Та перестала плакать и поднялась.
— Стало быть, барыня, вы меня простили? — уныло спросила она.
— Такіе проступки не прощаются. Но все равно иди. Теперь я удвою надъ тобой надзоръ, и ты ужъ не убѣжишь. А что я не кричу на тебя, не браню тебя, такъ я не тебя, дуру, жалѣю, а ребенка. Поняла? За ребенка я скорблю, скорблю душой, что не могу сорвать на тебѣ мое сердце… Разносить тебя — ты будешь ревѣть, безпокоиться, и вотъ порча молока для Мурочки.
— Спасибо вамъ, барыня, — произнесла слезливо мамка, удаляясь.
— Дура! Она еще благодаритъ! Ведите ее и мойте скорѣе, Даша! Да вымыть ее зеленымъ мыломъ! Зеленымъ калійнымъ мыломъ. А потомъ обтереть одеколономъ.

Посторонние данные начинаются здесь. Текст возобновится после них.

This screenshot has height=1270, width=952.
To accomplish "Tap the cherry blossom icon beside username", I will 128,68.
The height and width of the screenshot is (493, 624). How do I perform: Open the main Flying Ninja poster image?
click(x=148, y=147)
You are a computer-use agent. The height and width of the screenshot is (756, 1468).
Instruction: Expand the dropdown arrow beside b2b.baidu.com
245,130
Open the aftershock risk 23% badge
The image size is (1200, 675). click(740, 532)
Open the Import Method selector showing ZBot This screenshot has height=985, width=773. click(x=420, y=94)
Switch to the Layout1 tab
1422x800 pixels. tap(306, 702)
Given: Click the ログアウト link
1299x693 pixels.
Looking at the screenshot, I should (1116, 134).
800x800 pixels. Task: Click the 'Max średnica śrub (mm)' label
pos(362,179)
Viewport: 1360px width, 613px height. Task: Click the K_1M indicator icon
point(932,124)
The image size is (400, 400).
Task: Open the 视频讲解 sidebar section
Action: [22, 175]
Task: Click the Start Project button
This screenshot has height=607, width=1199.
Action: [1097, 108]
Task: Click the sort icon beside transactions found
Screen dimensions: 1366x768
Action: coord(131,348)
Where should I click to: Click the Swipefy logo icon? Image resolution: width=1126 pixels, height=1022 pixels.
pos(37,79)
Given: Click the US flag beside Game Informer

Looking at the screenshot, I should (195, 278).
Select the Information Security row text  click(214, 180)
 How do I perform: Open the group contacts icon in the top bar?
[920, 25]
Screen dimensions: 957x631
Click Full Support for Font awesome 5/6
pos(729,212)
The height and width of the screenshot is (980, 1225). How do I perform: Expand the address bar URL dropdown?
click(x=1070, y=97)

Пожалуйста.
— Слушаю, барыня…
— А вы, мадемуазель, пока мы будемъ обѣдать, посидите около Мурочки, — обратилась Екатерина Васильевна къ боннѣ. — Онъ теперь спитъ, а какъ проснется и заплачетъ — я приготовлю ему немножко муки Нестле. Шурочка, чтобы не мѣшать вамъ, сядетъ съ нами за столъ. А вамъ мы пришлемъ обѣдъ сюда. Ахъ, да… Попрыскайте немножко здѣсь скипидаромъ. Все лучше… Кто знаетъ… съ какими такими земляками она тамъ въ дворницкой бесѣдовала… Можетъ быть, съ заразными.
Супруги Колояровы вышли изъ дѣтской и направились въ столовую обѣдать. Колоярова вела Шурочку.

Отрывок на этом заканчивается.